(AIM):
Copy the following records back verbatim, keeping every line the same.

(MATERIAL SUPPLIED):
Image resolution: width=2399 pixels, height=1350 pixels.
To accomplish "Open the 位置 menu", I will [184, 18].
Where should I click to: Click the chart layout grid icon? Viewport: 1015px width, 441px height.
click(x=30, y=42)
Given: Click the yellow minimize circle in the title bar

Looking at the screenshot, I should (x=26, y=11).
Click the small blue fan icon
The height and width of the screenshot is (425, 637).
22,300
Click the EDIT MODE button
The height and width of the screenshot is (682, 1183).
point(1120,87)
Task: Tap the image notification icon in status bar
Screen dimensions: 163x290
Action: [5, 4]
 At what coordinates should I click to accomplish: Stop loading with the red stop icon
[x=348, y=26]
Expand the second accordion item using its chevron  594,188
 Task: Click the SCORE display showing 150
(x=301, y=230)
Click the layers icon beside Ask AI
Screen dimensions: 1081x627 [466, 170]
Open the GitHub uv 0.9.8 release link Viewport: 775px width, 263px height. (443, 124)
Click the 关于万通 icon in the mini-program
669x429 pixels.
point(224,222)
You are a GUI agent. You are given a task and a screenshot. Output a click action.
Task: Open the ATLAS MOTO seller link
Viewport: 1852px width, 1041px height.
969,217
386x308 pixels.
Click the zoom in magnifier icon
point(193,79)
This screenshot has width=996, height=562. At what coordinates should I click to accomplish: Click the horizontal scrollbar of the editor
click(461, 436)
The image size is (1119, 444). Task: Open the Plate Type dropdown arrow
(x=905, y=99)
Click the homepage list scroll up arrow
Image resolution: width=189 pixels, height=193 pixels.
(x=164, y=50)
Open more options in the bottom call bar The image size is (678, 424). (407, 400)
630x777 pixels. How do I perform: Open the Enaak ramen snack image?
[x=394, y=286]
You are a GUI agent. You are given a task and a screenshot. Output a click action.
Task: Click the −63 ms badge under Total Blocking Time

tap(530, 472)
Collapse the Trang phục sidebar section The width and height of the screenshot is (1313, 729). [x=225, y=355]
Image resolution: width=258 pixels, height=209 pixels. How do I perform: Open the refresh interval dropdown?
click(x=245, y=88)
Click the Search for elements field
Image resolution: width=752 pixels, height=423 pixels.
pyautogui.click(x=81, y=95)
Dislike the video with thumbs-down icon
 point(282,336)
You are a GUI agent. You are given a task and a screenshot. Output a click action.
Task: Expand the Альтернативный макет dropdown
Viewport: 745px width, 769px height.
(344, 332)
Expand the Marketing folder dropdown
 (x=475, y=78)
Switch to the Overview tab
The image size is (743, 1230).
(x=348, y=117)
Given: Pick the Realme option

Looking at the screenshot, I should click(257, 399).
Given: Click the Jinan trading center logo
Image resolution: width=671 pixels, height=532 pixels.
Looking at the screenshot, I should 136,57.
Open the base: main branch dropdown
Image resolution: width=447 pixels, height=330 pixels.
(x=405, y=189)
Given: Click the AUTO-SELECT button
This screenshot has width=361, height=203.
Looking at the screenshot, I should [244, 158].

(COMPLETE ANSWER):
Image resolution: width=2399 pixels, height=1350 pixels.
To accomplish "Open the 位置 menu", I will [184, 18].
Where should I click to: Click the chart layout grid icon? Viewport: 1015px width, 441px height.
click(x=30, y=42)
Given: Click the yellow minimize circle in the title bar

Looking at the screenshot, I should (x=26, y=11).
Click the small blue fan icon
The height and width of the screenshot is (425, 637).
22,300
Click the EDIT MODE button
The height and width of the screenshot is (682, 1183).
point(1120,87)
Task: Tap the image notification icon in status bar
Screen dimensions: 163x290
Action: [5, 4]
 At what coordinates should I click to accomplish: Stop loading with the red stop icon
[x=348, y=26]
Expand the second accordion item using its chevron  594,188
 Task: Click the SCORE display showing 150
(x=301, y=230)
Click the layers icon beside Ask AI
Screen dimensions: 1081x627 [466, 170]
Open the GitHub uv 0.9.8 release link Viewport: 775px width, 263px height. (443, 124)
Click the 关于万通 icon in the mini-program
669x429 pixels.
point(224,222)
You are a GUI agent. You are given a task and a screenshot. Output a click action.
Task: Open the ATLAS MOTO seller link
Viewport: 1852px width, 1041px height.
969,217
386x308 pixels.
Click the zoom in magnifier icon
point(193,79)
This screenshot has width=996, height=562. At what coordinates should I click to accomplish: Click the horizontal scrollbar of the editor
click(461, 436)
The image size is (1119, 444). Task: Open the Plate Type dropdown arrow
(x=905, y=99)
Click the homepage list scroll up arrow
Image resolution: width=189 pixels, height=193 pixels.
(x=164, y=50)
Open more options in the bottom call bar The image size is (678, 424). (407, 400)
630x777 pixels. How do I perform: Open the Enaak ramen snack image?
[x=394, y=286]
You are a GUI agent. You are given a task and a screenshot. Output a click action.
Task: Click the −63 ms badge under Total Blocking Time

tap(530, 472)
Collapse the Trang phục sidebar section The width and height of the screenshot is (1313, 729). [x=225, y=355]
Image resolution: width=258 pixels, height=209 pixels. How do I perform: Open the refresh interval dropdown?
click(x=245, y=88)
Click the Search for elements field
Image resolution: width=752 pixels, height=423 pixels.
pyautogui.click(x=81, y=95)
Dislike the video with thumbs-down icon
 point(282,336)
You are a GUI agent. You are given a task and a screenshot. Output a click action.
Task: Expand the Альтернативный макет dropdown
Viewport: 745px width, 769px height.
(344, 332)
Expand the Marketing folder dropdown
 (x=475, y=78)
Switch to the Overview tab
The image size is (743, 1230).
(x=348, y=117)
Given: Pick the Realme option

Looking at the screenshot, I should click(257, 399).
Given: Click the Jinan trading center logo
Image resolution: width=671 pixels, height=532 pixels.
Looking at the screenshot, I should 136,57.
Open the base: main branch dropdown
Image resolution: width=447 pixels, height=330 pixels.
(x=405, y=189)
Given: Click the AUTO-SELECT button
This screenshot has width=361, height=203.
Looking at the screenshot, I should [244, 158].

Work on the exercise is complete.